Visitas da Dy

sexta-feira, 7 de outubro de 2011

Telefone


(Para ler ouvindo Outono – Adagio  de Vivaldi)



– Oi.
– Oi.
– Só isso?
– É.
– Tá tudo bem?
– Não convem falar… (com uma voz desanimada)
– Mas eu quero saber. Liguei pra isso.
– Ah, tá. Tenta de novo amanhã, então.
– Não é assim que funciona. Quero mesmo saber. Achei sua voz muito desanimada. É sempre tão alegre.
– (…)
– Não vai falar nada? Conta seu dia, seus planos, a música que tá ouvindo…
– Você é chato.
– E você teimosa. Tá tudo bem?
– Tá tudo indo…
– E… indo pra onde?
– O que é isso o Tribunal da Inquisição?
– Pode ser. Mas diz: tá tudo indo pra onde, posso ir também? Pode precisar de companhia…
– Afff… de tão chato vou acabar contando.
– Então conta… é pra isso que liguei, pra saber, porque me preocupo quando fica em silêncio.
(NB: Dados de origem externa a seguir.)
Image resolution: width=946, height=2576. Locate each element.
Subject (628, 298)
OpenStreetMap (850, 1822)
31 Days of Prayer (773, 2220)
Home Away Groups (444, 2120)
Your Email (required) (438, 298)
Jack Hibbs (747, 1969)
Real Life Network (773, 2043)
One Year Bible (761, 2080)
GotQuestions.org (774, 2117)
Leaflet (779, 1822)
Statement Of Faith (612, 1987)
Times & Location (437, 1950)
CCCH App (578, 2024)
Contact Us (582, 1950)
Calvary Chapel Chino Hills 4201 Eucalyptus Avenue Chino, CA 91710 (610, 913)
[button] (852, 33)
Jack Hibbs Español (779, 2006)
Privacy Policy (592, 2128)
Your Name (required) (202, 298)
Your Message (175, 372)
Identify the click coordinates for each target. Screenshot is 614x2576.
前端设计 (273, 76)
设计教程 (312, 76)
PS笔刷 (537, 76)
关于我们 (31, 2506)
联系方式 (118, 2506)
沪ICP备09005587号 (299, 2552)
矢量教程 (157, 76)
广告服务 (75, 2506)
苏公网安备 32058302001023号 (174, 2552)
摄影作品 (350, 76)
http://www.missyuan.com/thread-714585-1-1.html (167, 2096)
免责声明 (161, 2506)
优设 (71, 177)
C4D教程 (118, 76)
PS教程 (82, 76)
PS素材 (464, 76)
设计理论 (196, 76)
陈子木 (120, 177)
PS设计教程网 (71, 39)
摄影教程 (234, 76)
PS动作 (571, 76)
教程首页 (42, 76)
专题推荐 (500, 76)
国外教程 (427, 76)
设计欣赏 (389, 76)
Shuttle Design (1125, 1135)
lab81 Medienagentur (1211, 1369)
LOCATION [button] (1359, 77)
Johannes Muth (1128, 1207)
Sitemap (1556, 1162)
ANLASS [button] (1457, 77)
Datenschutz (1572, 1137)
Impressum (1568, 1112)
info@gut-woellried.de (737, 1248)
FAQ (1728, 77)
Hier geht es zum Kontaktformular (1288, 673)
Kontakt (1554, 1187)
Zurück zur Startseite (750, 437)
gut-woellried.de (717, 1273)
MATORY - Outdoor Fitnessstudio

Sei que detesta silêncio e que não sabe ficar quieta. Quando fica quieta e sem fazer barulho boa coisa não vem… e qual é a música? Ouço violinos?
– É Vivaldi. Outono – Allegro. Mas quer ou não saber como estão as coisas?
– Quero.
– Tá tudo indo… indo pro ralo. Indo por caminhos que desconheço. Tomando rumos que não entendo. Parece tudo errado, por mais que eu saiba que tem muita coisa certa. Tô surtando?
– Hum… acho que ainda não. Deve ser coisa que você leu e que fez isso. Você sempre fica dias remoendo um assunto só… e sempre complica tudo, por mais simples que possa ser.
– Sabia que não devia ouvir música clássica… quando ouço fico assim, pensando muito mais nas coisas.
– Então não pense.
– E faço o que com as dúvidas?
– Dê tempo a elas.
– Heim?
– Dê tempo a elas: não precisa buscar suas respostas no exato momento em que as perguntas surgem. E nem precisa se aborrecer por não encontrar as respostas…
– Sou cientista…
– Não. Você acha que é. Você brinca de achar respostas, acha que existe explicação racional pra tudo, mas não existe. E nem você acredita muito nisso. É a garota racional mais passional que eu conheço.
– Só de vez em quando…
– Só de vez em sempre…
– Não tô entendendo…
– Mentirosa…
– Bobo…
– Por que ainda perde tempo se fazendo de durona? Todo mundo sabe que você chora vendo filmes, que lê poesia e ouve Chico todos os dias. Diz que o príncipe encantado não existe, mas acredita que vai encontrar  o amor da sua vida na próxima rua. Detesta cor de rosa, mas sua flor preferida é uma das mais delicadas que já vi. Não grita quando vê uma barata, mas chora quando se lembra de certos olhos… é uma moça bem durona… nada romântica… ahã… consegue mesmo se enganar por todos esses anos?
– Não tô me enganando. E quer parar de acertar as coisas sobre mim?! Sou tão previsível assim?
– Hum… deixa eu ver… depois de uns 20 anos de convivência? É… é bem previsível. Mas ainda me causa surpresa em muita coisa. É bem dosada. Transita bem entre o previsível e o imprevisível.
– Tô velha?
– Não. Tá com uma excelente idade.
– Hum… é que esses “20 anos” me soaram pesados…
– Como está agora? Lembra que quando tinha 15 anos ficava pensando em como seria aos 25? Então, como está agora, melhor ou pior?
– Diferente. Não é nada do que eu pensava. É mais legal. Agora penso como vai ser ter 30… se vou ser uma pessoa melhor…
– Não devia pensar nisso. Devia viver o agora sem se questionar muito. Tem filosofado bastante. Isso não tá sendo muito bom pra você… tá te deixando cansada.
– É… é que me sinto sozinha…
– Então me liga…
– Todo dia?
– Toda hora.
– Sério?
– E desde quando não foi?
– Quer um mate?
– Prefiro suco…
– Vamos passear?
– Vamos… aliás, abre a porta, saio do elevador em 30 segundos…
– O quê?
– Abre a porta!
– Tô de pijamas…
– Então abre a porta e se arruma… é dia de tomar vinho…
– Ih, peraí, tem alguém na porta…
– Sou eu…
– Uai, é mesmo!
– Precisava te entregar uma coisa…
– Que coisa?
– Abre a porta!
– Oi! (muito animada)
– Oi!
– O que veio me entregar?
– Nada… é só um abraço, que eu sei que você adora e que precisa de um toda vez que fica em silêncio, pensando… acertei?…
– Agora não vou responder… tô curtindo o meu abraço…

1 Comentários:

Elô Lebourg disse...

Muito lindo! Super legal!!! Adorei!!!